Before the Court is Debtors’ motion for an order approving and adopting Debtors’ Tort Claim Resolution Proposal, Docket No. 264, filed June 12, 2015 (the “TCRP”). The TCRP provides for the mediation of each of the six personal injury/wrongful death tort claims subject to the TCRP, followed by this Court’s estimation of any claim unresolved through mediation. Should estimation be required, Debtors have asked the Court to estimate the claims individually for purposes of voting and distribution. For the reasons discussed below, the Court grants the motion in part and denies it in part.

Jurisdiction and Venue

This Court has jurisdiction over this matter pursuant to 28 U.S.C. § 1334 and General Order 13-05, filed July 1, 2013, of the United States District Court for the Central District of California. Venue is proper pursuant to 28 U.S.C. § 1408. This is a core proceeding under 28 U.S.C. § 157(b)(2)(A), (B).
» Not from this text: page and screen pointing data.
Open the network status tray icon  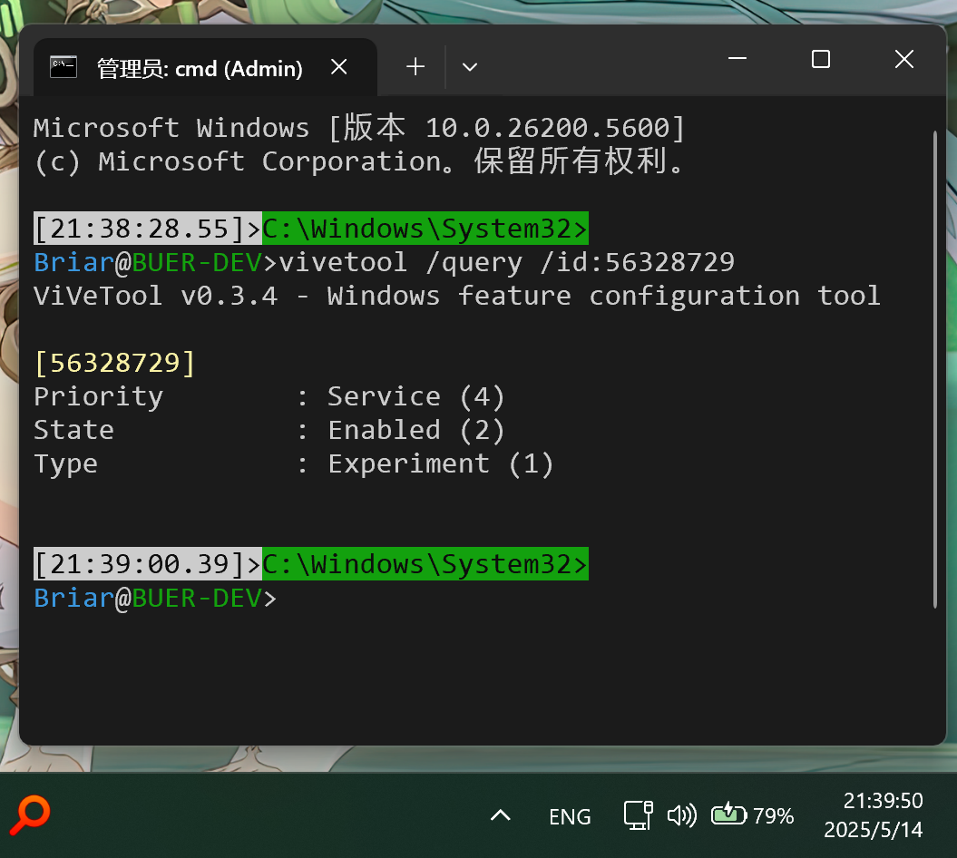pos(639,814)
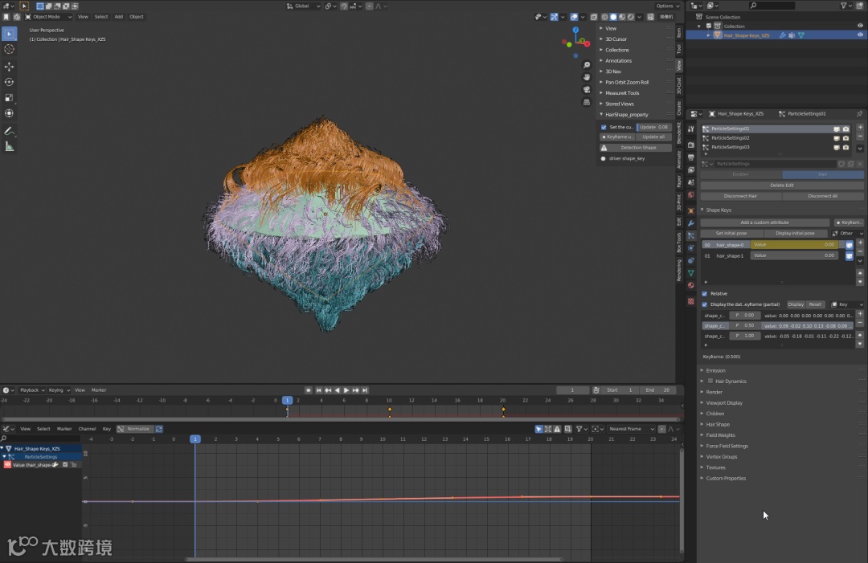Uncheck the 'Set the cu...' checkbox
The width and height of the screenshot is (868, 563).
pyautogui.click(x=604, y=127)
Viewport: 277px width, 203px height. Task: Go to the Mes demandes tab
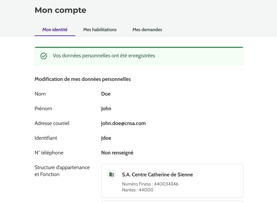click(147, 30)
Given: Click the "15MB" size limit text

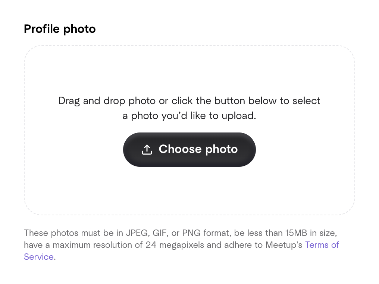Looking at the screenshot, I should pos(297,234).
Debtors’ History and Business

Debtor Carmichael Care, Inc. (“CCI”) operates Rosewood Post-Acute Rehabilitation, a skilled nursing facility located in Sacramento, California (the “Rosewood Facility”). The Rosewood Facility provides full-time care 24 hours per day/ 7 days per week to approximately 107 patients, employing for that purpose approximately 184 employees.

Debtor North American Health Care, Inc. (“NAHC”) provides bookkeeping and accounting services, social media services, payroll services, insurance procurement services, information technology services, human resource services and other services to the Rosewood Facility pursuant to a Services Agreement between NAHC and CCI. NAHC, whose principal place of business is Dana Point, California, also provides essential services to 35 other facilities generally in the skilled nursing care line of business.

NAHC and CCI are brother-sister corporations owned by the same interests. NAHC is owned 44 percent by Vermillion Investment Co. LLC, 24 percent by Davey Jay LLC, 28 percent by Oakleaf Holding LLC, 2 percent by Shard Holding LLC and 2 percent by Jay Laws. CCI’s ownership structure is identical to NAHC’s ownership structure. A group of tort claimants subject to the TCRP has alleged that NAHC is owned, operated and controlled by members of two families — the Sorensens and the Lawses — with no outside investors, and that NAHC operates 36 nursing homes (including the Rosewood Facility) as part of a nursing home conglomerate. Debtors have not disputed these points.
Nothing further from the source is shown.